# Medication costs for chronic disease



## Twiggy123 (Feb 16, 2021)

Good morning, 

I was wondering if anyone here could fully explain how medication costs work in Spain, as I've been unable to find a detailed breakdown for chronic disease medication. 
I suffer from arthritis and some of the medication is extremely costly and I was wondering if this would be covered or whether I would pay a percentage like with "normal" medication. 

Many thanks


----------



## Phil Squares (Jan 13, 2017)

Unlike the UK, Spain makes no distinction on long/short term conditions. So, what you pay is what you would pay with "normal" medication! I also have arthritis and take Celebrex which is 11.14 every 28 days.


----------



## timwip (Feb 27, 2017)

Today I went to my dermatologist with private insurance. He prescribed a skin treatment. If I were to take his prescription into the pharmacy, it would cost about 60 Euros. However, I have a call into my cabecera in the public system. I will ask her to write me the prescription (which she has done in the past) and it will cost about 12 Euros. The short answer is that the cost of medication depends on who writes the prescription.


----------



## Twiggy123 (Feb 16, 2021)

Phil Squares said:


> Unlike the UK, Spain makes no distinction on long/short term conditions. So, what you pay is what you would pay with "normal" medication! I also have arthritis and take Celebrex which is 11.14 every 28 days.


Hi Phil 
Thank you for your reply! I'm taking Imraldi which from what I can find online is about 600 euro per injection pen, and from what I can see most people are paying 50% of prescription cost - does that sound right to you? 
Many thanks


----------



## Lynn R (Feb 21, 2014)

You don't say whether you would be covered by the Spanish public health system or not, or whether you are of pensionable age. Here's an explanation of how prescription charges work in Spain in the public health system (as it makes clear, there are regional variations). If you would be using private health insurance then the cost of medications is not usually covered (although some policies offer reimbursement of a proportion of the cost) and nor are they covered if you are paying into the public system by way of the Convenio Especial.









Co-Payment Prescription Charges In Spain - Sanitas Health Plan Spain


If you live in Spain or are in the process of moving to Spain, it is important that you are aware of the new prescription charges that came into effect in June 2012.




www.healthplanspain.com


----------



## Twiggy123 (Feb 16, 2021)

Lynn R said:


> You don't say whether you would be covered by the Spanish public health system or not, or whether you are of pensionable age.
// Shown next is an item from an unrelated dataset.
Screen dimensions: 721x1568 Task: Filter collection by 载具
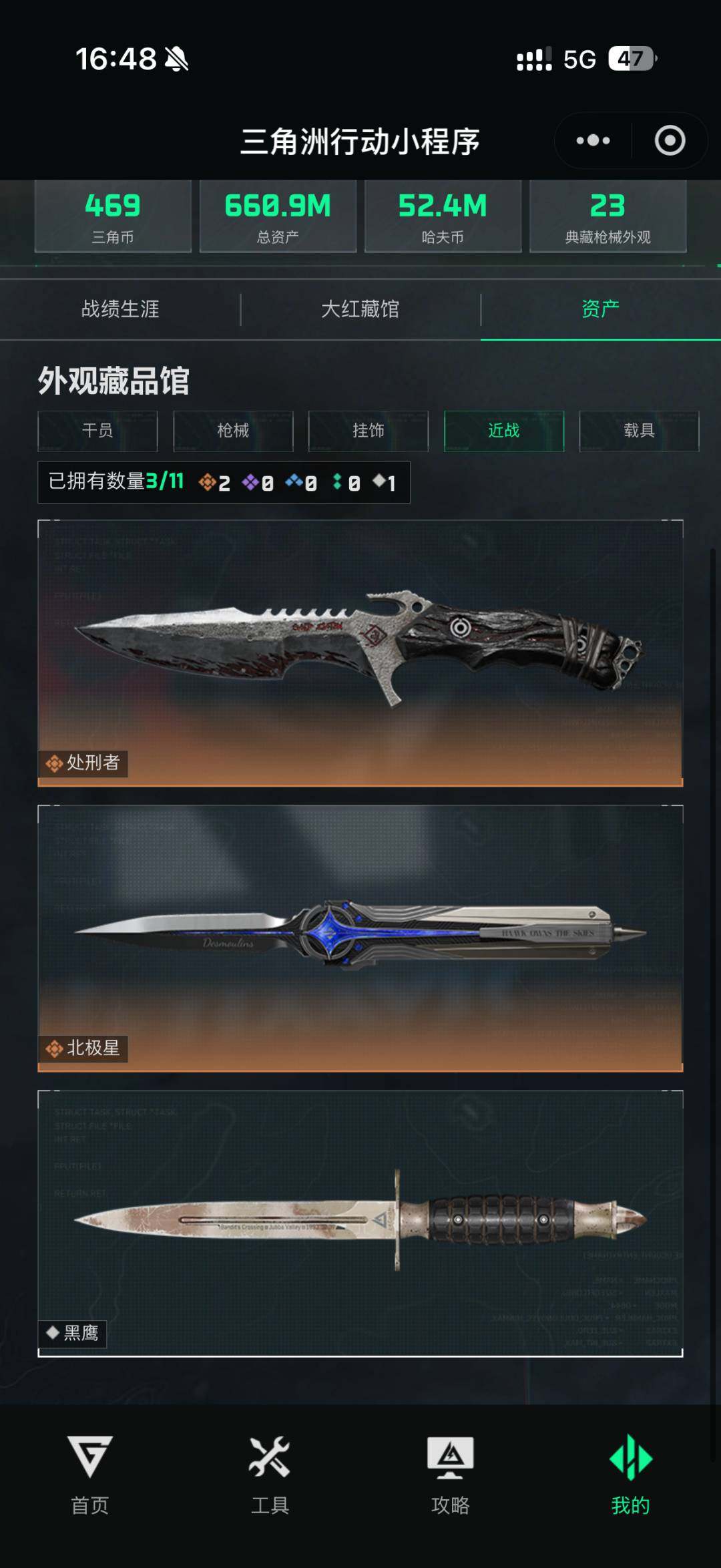tap(640, 431)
Here's an explanation of how prescription charges work in Spain in the public health system (as it makes clear, there are regional variations). If you would be using private health insurance then the cost of medications is not usually covered (although some policies offer reimbursement of a proportion of the cost) and nor are they covered if you are paying into the public system by way of the Convenio Especial.
> 
> 
> 
> ...


Hi Lynn, 

Thank you for this - I have read that article and perhaps I should have worded my question better - I was wondered if chronic conditions such as arthritis came under a seperate system like here in the UK. I currently pay for the majority of my prescriptions but my biologic drug I don't. I was wondering if Spain was similar as from what I can see online the cost of one of my injections is 600 euro.


----------



## xabiaxica (Jun 23, 2009)

Twiggy123 said:


> Hi Lynn,
> 
> Thank you for this - I have read that article and perhaps I should have worded my question better - I was wondered if chronic conditions such as arthritis came under a seperate system like here in the UK. I currently pay for the majority of my prescriptions but my biologic drug I don't. I was wondering if Spain was similar as from what I can see online the cost of one of my injections is 600 euro.
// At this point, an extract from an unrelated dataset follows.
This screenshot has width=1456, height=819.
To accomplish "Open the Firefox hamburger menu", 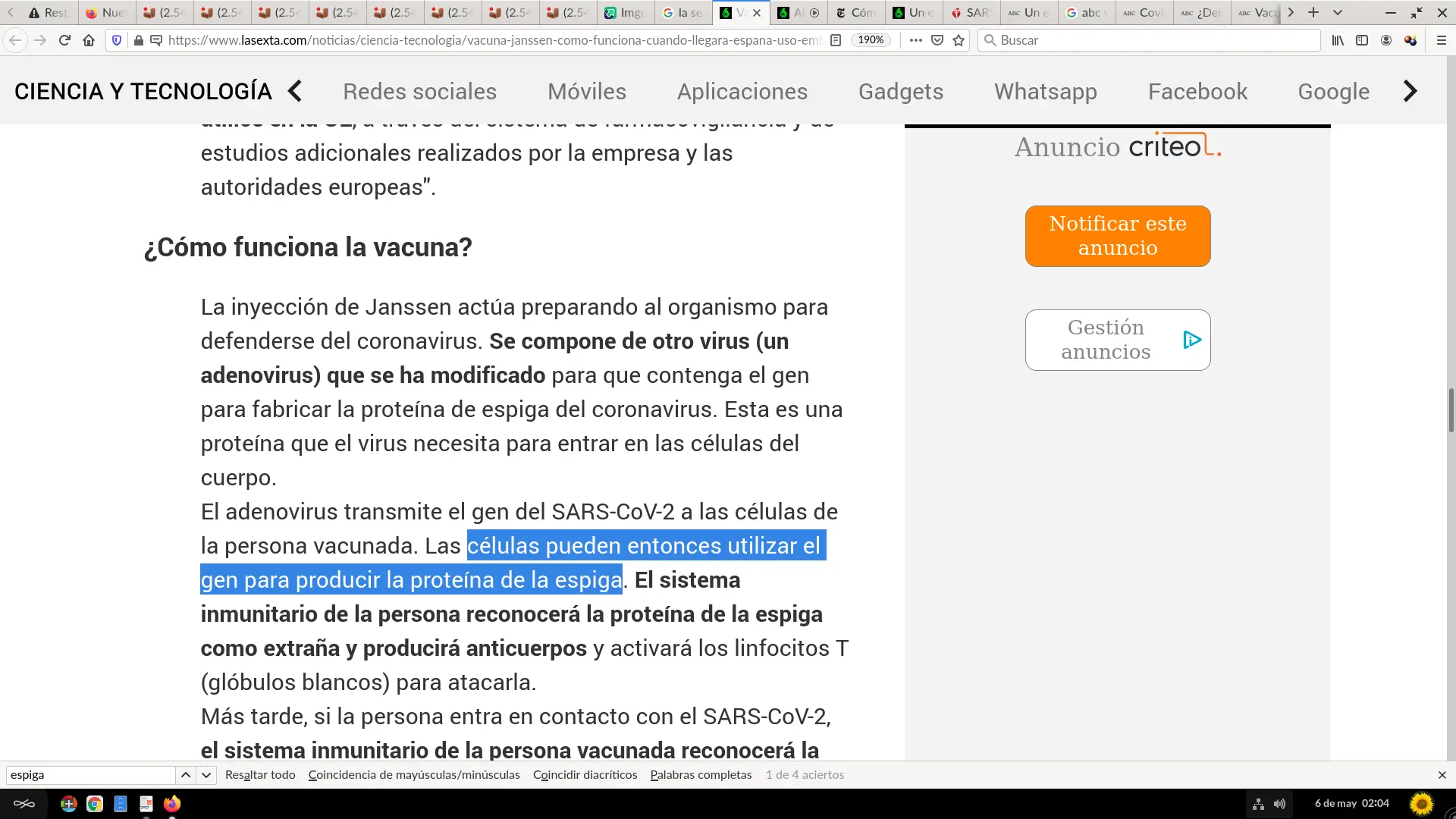I will click(x=1442, y=40).
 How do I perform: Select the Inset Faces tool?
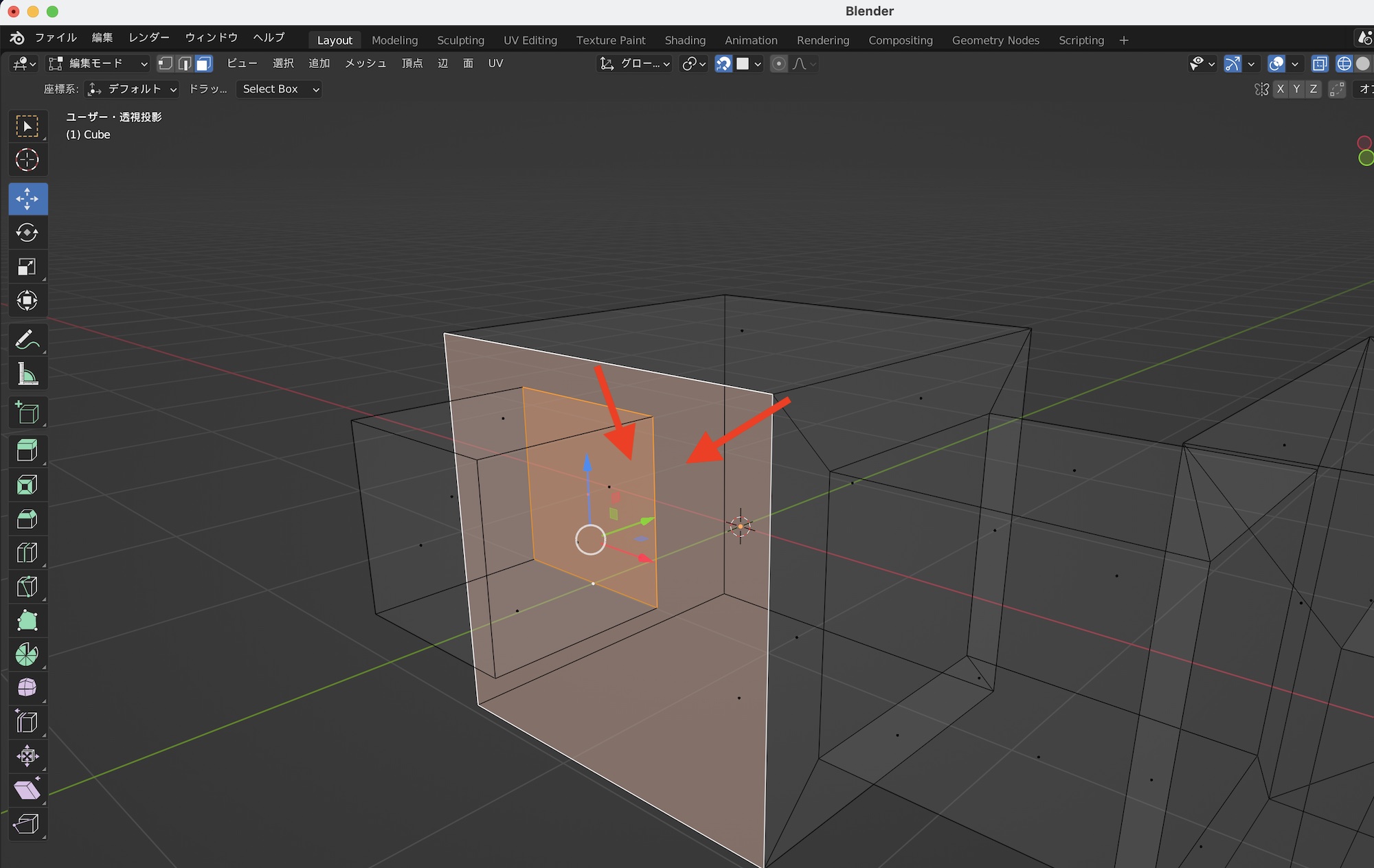[27, 486]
The 'end user' cost of some medication prescribed for chronic conditions is capped, but as Lynn says, that's only for those who have access to the state healthcare system, by working here, formerly working here, or as beneficiaries of the S1 under the WA.


If using private health insurance, or the _convenio especial_, you will pay the full cost of all medication.
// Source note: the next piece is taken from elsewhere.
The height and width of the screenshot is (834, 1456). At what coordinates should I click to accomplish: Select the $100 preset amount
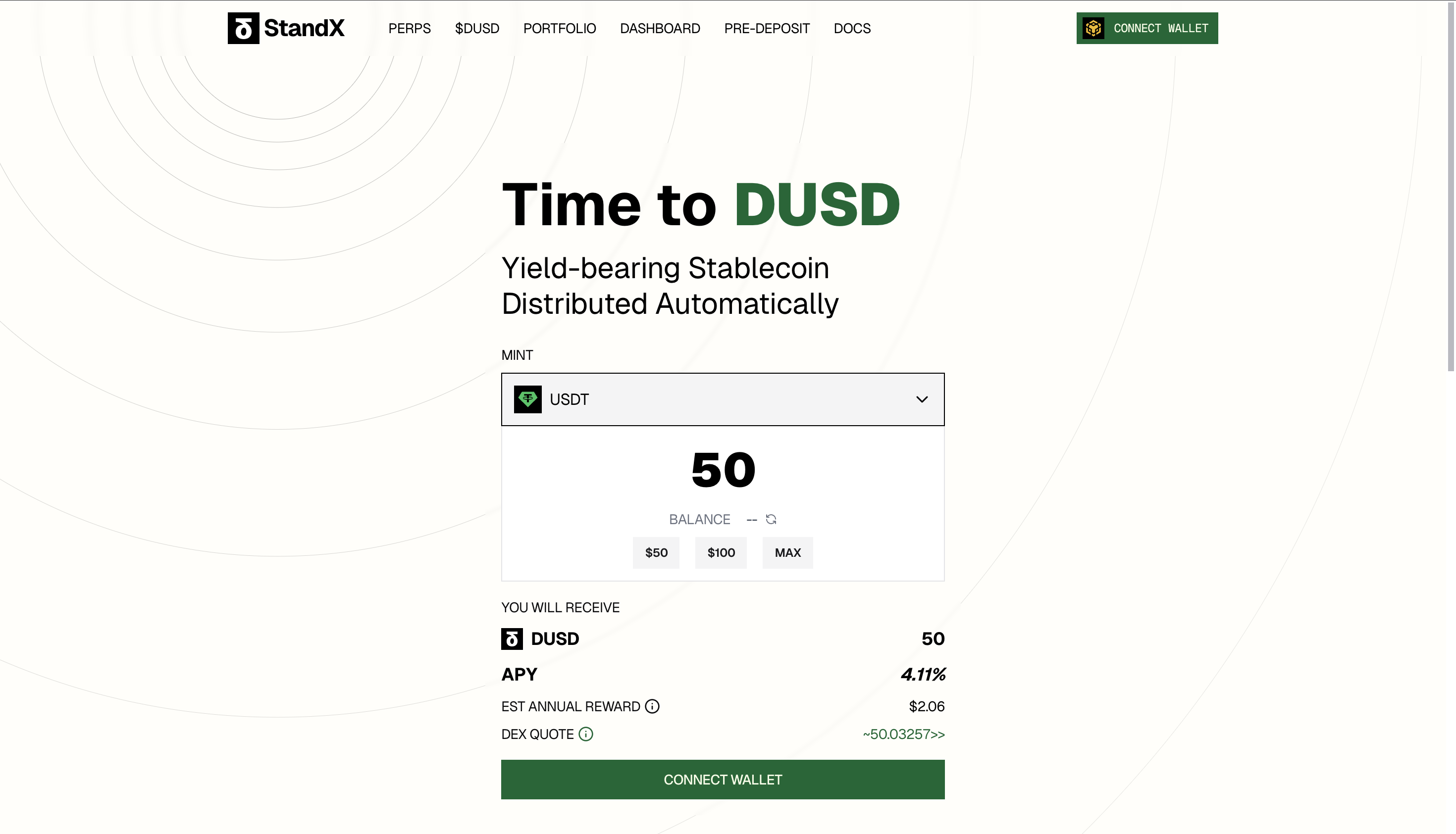coord(721,553)
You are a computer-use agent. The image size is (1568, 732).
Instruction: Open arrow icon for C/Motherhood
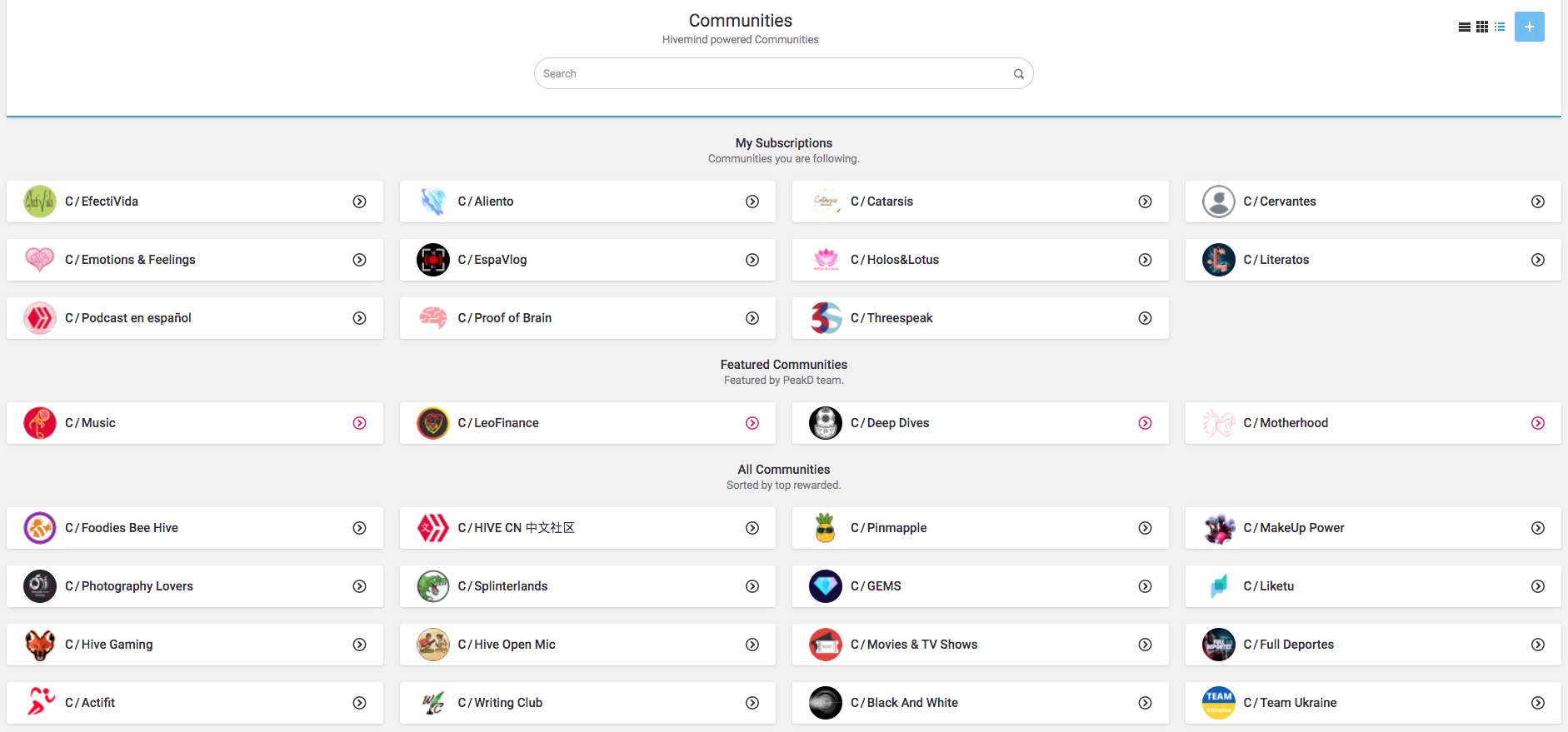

It sounds as if you haven't yet moved to Spain, so I think we can safely assume that you will need private health insurance.


----------



## MataMata (Nov 30, 2008)

timwip said:


> I have a call into my cabecera in the public system.


I have no idea what that means, does anyone else?

Sounds like something very specific to your circumstances.


----------



## xabiaxica (Jun 23, 2009)

MataMata said:


> I have no idea what that means, does anyone else?
> 
> Sounds like something very specific to your circumstances.


GP - general practitioner, family doctor.


----------



## timwip (Feb 27, 2017)

MataMata said:


> I have no idea what that means, does anyone else?
> 
> Sounds like something very specific to your circumstances.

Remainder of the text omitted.